Your goal:
Convert the rows below into a numbered list, leaving out any blank lines.

[Word and element location records]
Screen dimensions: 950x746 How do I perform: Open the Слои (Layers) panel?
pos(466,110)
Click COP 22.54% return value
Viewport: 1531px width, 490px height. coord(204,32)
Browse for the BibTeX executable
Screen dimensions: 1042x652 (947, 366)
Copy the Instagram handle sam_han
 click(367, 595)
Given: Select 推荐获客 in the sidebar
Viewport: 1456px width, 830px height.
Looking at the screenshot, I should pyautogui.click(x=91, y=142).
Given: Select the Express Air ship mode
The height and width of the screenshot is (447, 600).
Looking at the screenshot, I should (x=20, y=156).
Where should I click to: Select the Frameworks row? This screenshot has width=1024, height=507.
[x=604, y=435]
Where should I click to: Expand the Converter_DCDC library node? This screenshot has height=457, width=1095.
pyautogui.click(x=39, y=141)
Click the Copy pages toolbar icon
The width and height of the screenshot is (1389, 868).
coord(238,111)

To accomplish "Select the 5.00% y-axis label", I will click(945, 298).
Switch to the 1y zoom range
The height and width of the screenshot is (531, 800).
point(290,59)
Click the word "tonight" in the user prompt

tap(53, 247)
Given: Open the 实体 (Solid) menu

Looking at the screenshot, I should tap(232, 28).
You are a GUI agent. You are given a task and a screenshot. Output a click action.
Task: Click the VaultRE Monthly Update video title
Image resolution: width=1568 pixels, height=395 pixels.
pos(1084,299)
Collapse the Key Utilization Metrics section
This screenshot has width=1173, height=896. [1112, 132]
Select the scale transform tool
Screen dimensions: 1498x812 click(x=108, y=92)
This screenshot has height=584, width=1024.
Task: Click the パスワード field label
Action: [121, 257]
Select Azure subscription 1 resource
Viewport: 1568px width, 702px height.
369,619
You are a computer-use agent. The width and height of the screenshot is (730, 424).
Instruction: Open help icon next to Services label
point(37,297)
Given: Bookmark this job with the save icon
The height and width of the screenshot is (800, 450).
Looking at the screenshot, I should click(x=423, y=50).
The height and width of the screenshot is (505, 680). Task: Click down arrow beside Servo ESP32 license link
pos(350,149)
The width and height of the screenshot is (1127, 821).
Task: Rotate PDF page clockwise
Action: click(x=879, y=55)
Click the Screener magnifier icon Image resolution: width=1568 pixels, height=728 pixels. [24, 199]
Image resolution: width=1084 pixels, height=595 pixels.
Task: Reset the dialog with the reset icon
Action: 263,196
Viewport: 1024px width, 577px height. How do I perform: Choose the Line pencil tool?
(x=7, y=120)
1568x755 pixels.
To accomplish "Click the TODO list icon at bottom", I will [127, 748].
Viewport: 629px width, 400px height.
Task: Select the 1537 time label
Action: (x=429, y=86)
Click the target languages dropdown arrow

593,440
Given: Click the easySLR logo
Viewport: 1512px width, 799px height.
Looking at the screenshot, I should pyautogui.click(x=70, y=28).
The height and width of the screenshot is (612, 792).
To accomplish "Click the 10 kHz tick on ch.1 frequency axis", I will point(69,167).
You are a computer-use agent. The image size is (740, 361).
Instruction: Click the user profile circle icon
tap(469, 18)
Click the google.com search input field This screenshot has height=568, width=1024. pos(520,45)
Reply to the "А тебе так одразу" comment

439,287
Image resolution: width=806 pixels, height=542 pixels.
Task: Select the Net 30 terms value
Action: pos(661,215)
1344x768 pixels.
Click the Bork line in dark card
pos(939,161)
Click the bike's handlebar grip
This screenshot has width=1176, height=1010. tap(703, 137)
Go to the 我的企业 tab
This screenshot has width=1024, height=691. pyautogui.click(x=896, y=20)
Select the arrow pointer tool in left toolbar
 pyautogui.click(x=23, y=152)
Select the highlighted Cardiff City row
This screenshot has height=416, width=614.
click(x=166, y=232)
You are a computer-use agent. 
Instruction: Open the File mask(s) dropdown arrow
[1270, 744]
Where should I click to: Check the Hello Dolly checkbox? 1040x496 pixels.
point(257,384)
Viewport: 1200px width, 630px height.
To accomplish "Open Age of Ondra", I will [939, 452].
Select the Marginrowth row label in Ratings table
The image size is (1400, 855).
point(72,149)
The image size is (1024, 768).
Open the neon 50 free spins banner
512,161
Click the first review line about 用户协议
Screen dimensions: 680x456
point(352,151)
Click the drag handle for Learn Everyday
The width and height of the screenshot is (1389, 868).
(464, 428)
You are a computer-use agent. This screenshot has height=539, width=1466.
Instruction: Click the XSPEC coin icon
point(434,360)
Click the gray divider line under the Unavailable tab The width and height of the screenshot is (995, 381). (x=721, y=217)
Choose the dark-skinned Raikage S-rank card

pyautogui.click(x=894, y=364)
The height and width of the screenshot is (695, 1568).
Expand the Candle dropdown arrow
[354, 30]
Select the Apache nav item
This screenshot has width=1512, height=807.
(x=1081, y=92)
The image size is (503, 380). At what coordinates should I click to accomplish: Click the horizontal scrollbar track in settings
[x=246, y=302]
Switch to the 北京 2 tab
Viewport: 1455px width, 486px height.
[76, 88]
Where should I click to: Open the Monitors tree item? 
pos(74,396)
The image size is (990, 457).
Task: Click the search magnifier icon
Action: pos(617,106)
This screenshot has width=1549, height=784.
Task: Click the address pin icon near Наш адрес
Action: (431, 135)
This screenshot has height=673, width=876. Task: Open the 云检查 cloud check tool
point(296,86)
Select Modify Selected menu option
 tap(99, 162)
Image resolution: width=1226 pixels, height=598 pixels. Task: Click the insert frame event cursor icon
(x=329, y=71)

Solution:
1. Screen dimensions: 950x746 How do I perform: Open the Слои (Layers) panel?
2. pos(466,110)
3. Click COP 22.54% return value
4. Viewport: 1531px width, 490px height. coord(204,32)
5. Browse for the BibTeX executable
6. Screen dimensions: 1042x652 (947, 366)
7. Copy the Instagram handle sam_han
8.  click(367, 595)
9. Given: Select 推荐获客 in the sidebar
10. Viewport: 1456px width, 830px height.
11. Looking at the screenshot, I should pyautogui.click(x=91, y=142).
12. Given: Select the Express Air ship mode
13. The height and width of the screenshot is (447, 600).
14. Looking at the screenshot, I should (x=20, y=156).
15. Where should I click to: Select the Frameworks row? This screenshot has width=1024, height=507.
16. [x=604, y=435]
17. Where should I click to: Expand the Converter_DCDC library node? This screenshot has height=457, width=1095.
18. pyautogui.click(x=39, y=141)
19. Click the Copy pages toolbar icon
20. The width and height of the screenshot is (1389, 868).
21. coord(238,111)
22. To accomplish "Select the 5.00% y-axis label", I will click(945, 298).
23. Switch to the 1y zoom range
24. The height and width of the screenshot is (531, 800).
25. point(290,59)
26. Click the word "tonight" in the user prompt
27. tap(53, 247)
28. Given: Open the 实体 (Solid) menu
29. Looking at the screenshot, I should tap(232, 28).
30. You are a GUI agent. You are given a task and a screenshot. Output a click action.
31. Task: Click the VaultRE Monthly Update video title
32. Image resolution: width=1568 pixels, height=395 pixels.
33. pos(1084,299)
34. Collapse the Key Utilization Metrics section
35. This screenshot has width=1173, height=896. [1112, 132]
36. Select the scale transform tool
37. Screen dimensions: 1498x812 click(x=108, y=92)
38. This screenshot has height=584, width=1024.
39. Task: Click the パスワード field label
40. Action: [121, 257]
41. Select Azure subscription 1 resource
42. Viewport: 1568px width, 702px height.
43. 369,619
44. You are a computer-use agent. The width and height of the screenshot is (730, 424).
45. Instruction: Open help icon next to Services label
46. point(37,297)
47. Given: Bookmark this job with the save icon
48. The height and width of the screenshot is (800, 450).
49. Looking at the screenshot, I should click(x=423, y=50).
50. The height and width of the screenshot is (505, 680). Task: Click down arrow beside Servo ESP32 license link
51. pos(350,149)
52. The width and height of the screenshot is (1127, 821).
53. Task: Rotate PDF page clockwise
54. Action: click(x=879, y=55)
55. Click the Screener magnifier icon Image resolution: width=1568 pixels, height=728 pixels. [24, 199]
56. Image resolution: width=1084 pixels, height=595 pixels.
57. Task: Reset the dialog with the reset icon
58. Action: 263,196
59. Viewport: 1024px width, 577px height. How do I perform: Choose the Line pencil tool?
60. (x=7, y=120)
61. 1568x755 pixels.
62. To accomplish "Click the TODO list icon at bottom", I will [127, 748].
63. Viewport: 629px width, 400px height.
64. Task: Select the 1537 time label
65. Action: (x=429, y=86)
66. Click the target languages dropdown arrow
67. 593,440
68. Given: Click the easySLR logo
69. Viewport: 1512px width, 799px height.
70. Looking at the screenshot, I should pyautogui.click(x=70, y=28).
71. The height and width of the screenshot is (612, 792).
72. To accomplish "Click the 10 kHz tick on ch.1 frequency axis", I will point(69,167).
73. You are a computer-use agent. The image size is (740, 361).
74. Instruction: Click the user profile circle icon
75. tap(469, 18)
76. Click the google.com search input field This screenshot has height=568, width=1024. pos(520,45)
77. Reply to the "А тебе так одразу" comment
78. 439,287
79. Image resolution: width=806 pixels, height=542 pixels.
80. Task: Select the Net 30 terms value
81. Action: pos(661,215)
82. 1344x768 pixels.
83. Click the Bork line in dark card
84. pos(939,161)
85. Click the bike's handlebar grip
86. This screenshot has width=1176, height=1010. tap(703, 137)
87. Go to the 我的企业 tab
88. This screenshot has width=1024, height=691. pyautogui.click(x=896, y=20)
89. Select the arrow pointer tool in left toolbar
90.  pyautogui.click(x=23, y=152)
91. Select the highlighted Cardiff City row
92. This screenshot has height=416, width=614.
93. click(x=166, y=232)
94. You are a computer-use agent. 
95. Instruction: Open the File mask(s) dropdown arrow
96. [1270, 744]
97. Where should I click to: Check the Hello Dolly checkbox? 1040x496 pixels.
98. point(257,384)
99. Viewport: 1200px width, 630px height.
100. To accomplish "Open Age of Ondra", I will [939, 452].
101. Select the Marginrowth row label in Ratings table
102. The image size is (1400, 855).
103. point(72,149)
104. The image size is (1024, 768).
105. Open the neon 50 free spins banner
106. 512,161
107. Click the first review line about 用户协议
108. Screen dimensions: 680x456
109. point(352,151)
110. Click the drag handle for Learn Everyday
111. The width and height of the screenshot is (1389, 868).
112. (464, 428)
113. You are a computer-use agent. This screenshot has height=539, width=1466.
114. Instruction: Click the XSPEC coin icon
115. point(434,360)
116. Click the gray divider line under the Unavailable tab The width and height of the screenshot is (995, 381). (x=721, y=217)
117. Choose the dark-skinned Raikage S-rank card
118. pyautogui.click(x=894, y=364)
119. The height and width of the screenshot is (695, 1568).
120. Expand the Candle dropdown arrow
121. [354, 30]
122. Select the Apache nav item
123. This screenshot has width=1512, height=807.
124. (x=1081, y=92)
125. The image size is (503, 380). At what coordinates should I click to accomplish: Click the horizontal scrollbar track in settings
126. [x=246, y=302]
127. Switch to the 北京 2 tab
128. Viewport: 1455px width, 486px height.
129. [76, 88]
130. Where should I click to: Open the Monitors tree item? 
131. pos(74,396)
132. The image size is (990, 457).
133. Task: Click the search magnifier icon
134. Action: pos(617,106)
135. This screenshot has width=1549, height=784.
136. Task: Click the address pin icon near Наш адрес
137. Action: (431, 135)
138. This screenshot has height=673, width=876. Task: Open the 云检查 cloud check tool
139. point(296,86)
140. Select Modify Selected menu option
141.  tap(99, 162)
142. Image resolution: width=1226 pixels, height=598 pixels. Task: Click the insert frame event cursor icon
143. (x=329, y=71)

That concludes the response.